Once baked, let the casserole rest for 5 to 10 minutes before serving so it can firm up slightly.
Serve warm, topped with fresh berries and a dusting of powdered sugar, and optionally drizzled with maple syrup or topped with a spoonful of whipped chantilly cream or creme anglaise.
Storing
Allow the casserole to cool completely at room temperature.Once cooled, cover the baking dish tightly with plastic wrap or transfer the casserole to an airtight container.Store it in the refrigerator for up to 2-3 days.To reheat, place the casserole in a preheated oven at 325°F (160°C) until warmed through, or reheat individual portions in the microwave.
Freezing
If you plan to freeze the casserole, it is best to do so after baking and cooling completely.Wrap the entire dish tightly in plastic wrap, then cover with a layer of aluminum foil, or transfer portions into freezer-safe airtight containers.Freeze for up to 2 months for the best texture and flavor.To reheat from frozen, thaw the casserole overnight in the refrigerator.
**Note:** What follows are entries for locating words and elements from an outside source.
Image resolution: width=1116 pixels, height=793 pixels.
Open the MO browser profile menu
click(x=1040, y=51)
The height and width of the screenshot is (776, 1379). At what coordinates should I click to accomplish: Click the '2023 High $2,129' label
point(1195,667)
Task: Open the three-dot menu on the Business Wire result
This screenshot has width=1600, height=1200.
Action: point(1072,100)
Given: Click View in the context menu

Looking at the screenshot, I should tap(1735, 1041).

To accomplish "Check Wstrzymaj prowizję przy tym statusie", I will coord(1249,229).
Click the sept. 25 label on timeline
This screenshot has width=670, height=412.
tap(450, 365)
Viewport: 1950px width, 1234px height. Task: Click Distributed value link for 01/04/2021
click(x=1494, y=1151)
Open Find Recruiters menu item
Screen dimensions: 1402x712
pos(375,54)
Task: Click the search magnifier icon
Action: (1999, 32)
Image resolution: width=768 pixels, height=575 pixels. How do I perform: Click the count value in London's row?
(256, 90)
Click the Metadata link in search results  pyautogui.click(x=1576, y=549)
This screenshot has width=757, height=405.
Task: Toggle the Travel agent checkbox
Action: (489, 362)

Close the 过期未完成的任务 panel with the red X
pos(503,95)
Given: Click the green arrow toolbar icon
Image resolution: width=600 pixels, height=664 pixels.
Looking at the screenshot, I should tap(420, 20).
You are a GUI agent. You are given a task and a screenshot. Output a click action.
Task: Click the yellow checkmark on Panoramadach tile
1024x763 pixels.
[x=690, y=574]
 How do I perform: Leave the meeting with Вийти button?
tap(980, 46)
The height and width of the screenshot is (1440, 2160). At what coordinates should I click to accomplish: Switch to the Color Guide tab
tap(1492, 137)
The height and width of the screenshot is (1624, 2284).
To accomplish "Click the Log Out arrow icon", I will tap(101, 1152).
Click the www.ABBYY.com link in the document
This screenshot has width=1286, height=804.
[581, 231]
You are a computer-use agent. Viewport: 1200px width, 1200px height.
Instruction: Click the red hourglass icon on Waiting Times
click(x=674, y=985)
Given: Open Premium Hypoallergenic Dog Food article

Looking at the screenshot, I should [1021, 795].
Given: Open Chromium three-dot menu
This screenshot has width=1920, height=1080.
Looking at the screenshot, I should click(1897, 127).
Then bake it in the oven at 325°F (160°C) until fully heated through.If reheating directly from frozen, cover with foil and bake for a longer time, then remove the foil toward the end to allow the top to crisp up.
Notes
Always cut the croissant into cubes or small pieces before using it. Smaller pieces soak up the custard more quickly and help it bake faster.
To check for doneness, insert a knife into the center of the casserole. If it comes out clean, it is done (it is OK if there are a few moist crumbs on the knife). It should not feel too wet or runny when you press down on the croissant.
Avoid overbaking, as it will make the casserole too dry.